Over the past decade, there has been a surge in real-world data collection. With a multitude of emerging data sources ranging from electronic health records (EHRs), smartphone apps and medical insurance claims, real-world data offers useful information on patients and disease areas that can widen our understanding of the value of new medicines from early clinical development through to post-authorisation. Clinical data gathered in everyday settings has the potential to be used to complement the information garnered from the artificial environment of the randomised controlled trial (RCT), filling knowledge gaps on the use of medicines in the real-world or enabling the evaluation of unstudied factors influencing a patient’s outcome.
However, despite such promise the collection of real-world data is not without its challenges. Drug developers not only face cost and time hurdles in exploring these burgeoning data resources but also the associated issues surrounding patient privacy.
Keeping it private
So, how is it possible to harness the possibilities that real-world data offers whilst overcoming justifiable concerns regarding patient privacy? To understand a patient’s response to a given treatment or the evolution of their condition, access to their clinical data is required. However, any ability to identify who a patient is from this data compromises their privacy, breaching data privacy regulations and deterring further data sharing for the purposes of medical research.
Consequently, to counter these issues several methods are now employed postcollection to conceal patient identity while still gaining maximum benefit from the information in their data.

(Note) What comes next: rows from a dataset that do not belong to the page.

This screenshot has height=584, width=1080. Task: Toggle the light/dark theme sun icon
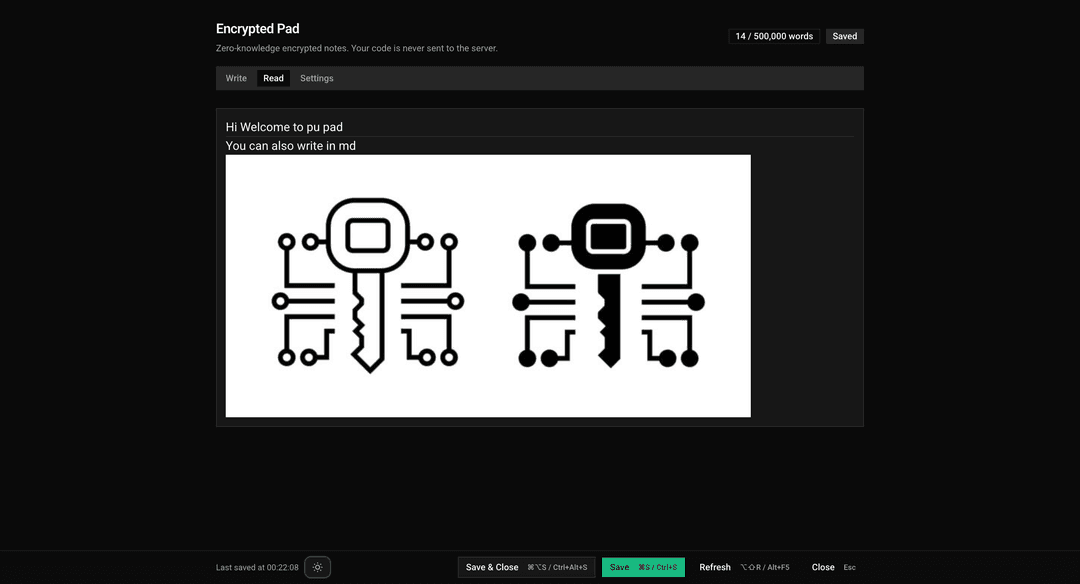(x=317, y=567)
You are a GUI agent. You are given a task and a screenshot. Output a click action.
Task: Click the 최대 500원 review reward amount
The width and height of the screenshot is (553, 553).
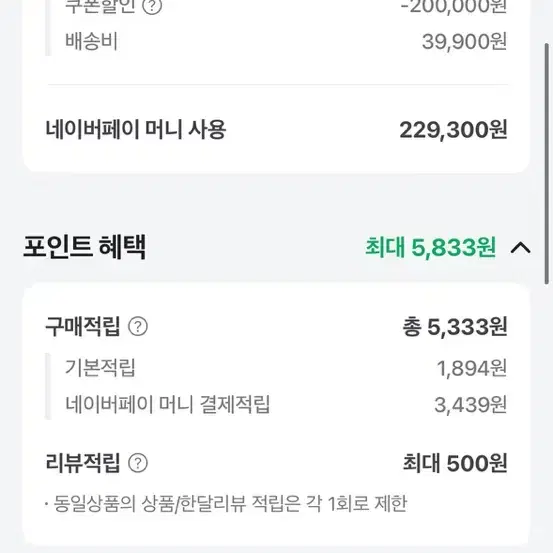pyautogui.click(x=455, y=463)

Such methods include:
- Anonymisation – where patients are assigned numbers rather than being identified by their names.
- Pseudo- anonymisation – where patient information is mostly anonymised but certain identifiable data is retained such as the town where a person is from
- Summarising – where rather than referring to an individual patient, their data is summarised within a patient group with meaningful information extracted from the group.
However, whilst these anonymisation methods are routinely used, an alternative approach is emerging which does not to compromise patient privacy and yet offers to unleash the power of real-world settings to inform clinical development; the generation of synthetic data.

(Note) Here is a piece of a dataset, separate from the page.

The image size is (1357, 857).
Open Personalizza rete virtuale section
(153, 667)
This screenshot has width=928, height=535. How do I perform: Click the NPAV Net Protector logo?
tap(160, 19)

The benefits of synthetic data
Synthetic data offers a useful tool for statisticians as it can replicate the main characteristics of real patient data, such as the range, distribution, averages and interrelationships. It can be used to increase the amount of available information, either by supplementing real data sets or by being used in its absence. Importantly, synthetic data offers researchers the benefit of circumventing all privacy concerns as it can closely mimic real-world data sets but does not relate directly to real individuals. With such benefits, synthetic data is being increasingly exploited.
Already, synthetic data sets are being used in disease-specific research areas such as oncology to provide banks of information from which researchers can gain insights without the need for real patient data. Indeed, facilities like the Simulacrum, a bank of free-to-use synthetic patient-like cancer data developed by Health Data Insight and released in 2018, have been set up to support such research efforts. The Simulacrum offers a successful example of how a disease-specific synthetic data bank can transform research by providing an accurate representation of real data. Its constituent data is based on real data collected by the National Cancer Registration and Analysis Service (NCRAS) from individuals diagnosed with cancer in England. However, despite not being comprised of real patient data its synthetic data sets mimic the properties of the real NCRAS data, enabling researchers to still derive useful insights into cancer outcomes in England.
The need to be dynamic and evolving
Undoubtedly, the use of synthetic data offers a viable approach to replicate and augment the use of real-world data to inform clinical development. Yet, it also has notable drawbacks. Synthesised data is essentially static and based on a snapshot of the real-world at a given point in time. As such, it can very quickly become outdated, no longer reflecting the realities of a disease or patient population as environments and pathologies evolve. Therefore, to continue to be relevant, synthetic databanks must be regularly updated with newly synthesised data as the knowledge base grows. Indeed, it is the longitudinal characteristics of these data that will generate a greater understanding of the natural history of disease, the effectiveness of treatment interventions and the emerging unmet medical needs.
With various strategies being employed to liberate the opportunities offered by realworld data, synthetic data provides an emerging and useful tool for augmenting the still patchy clinical information available from real settings whilst eliminating patient privacy concerns. As such, its use looks set to grow in unlocking the potential of real-world information. As the field of real-world data matures, our increasing ability to harness the available data, both real and synthetic, to derive meaningful clinical insights from it will transform the clinical development process and the delivery of new medicines.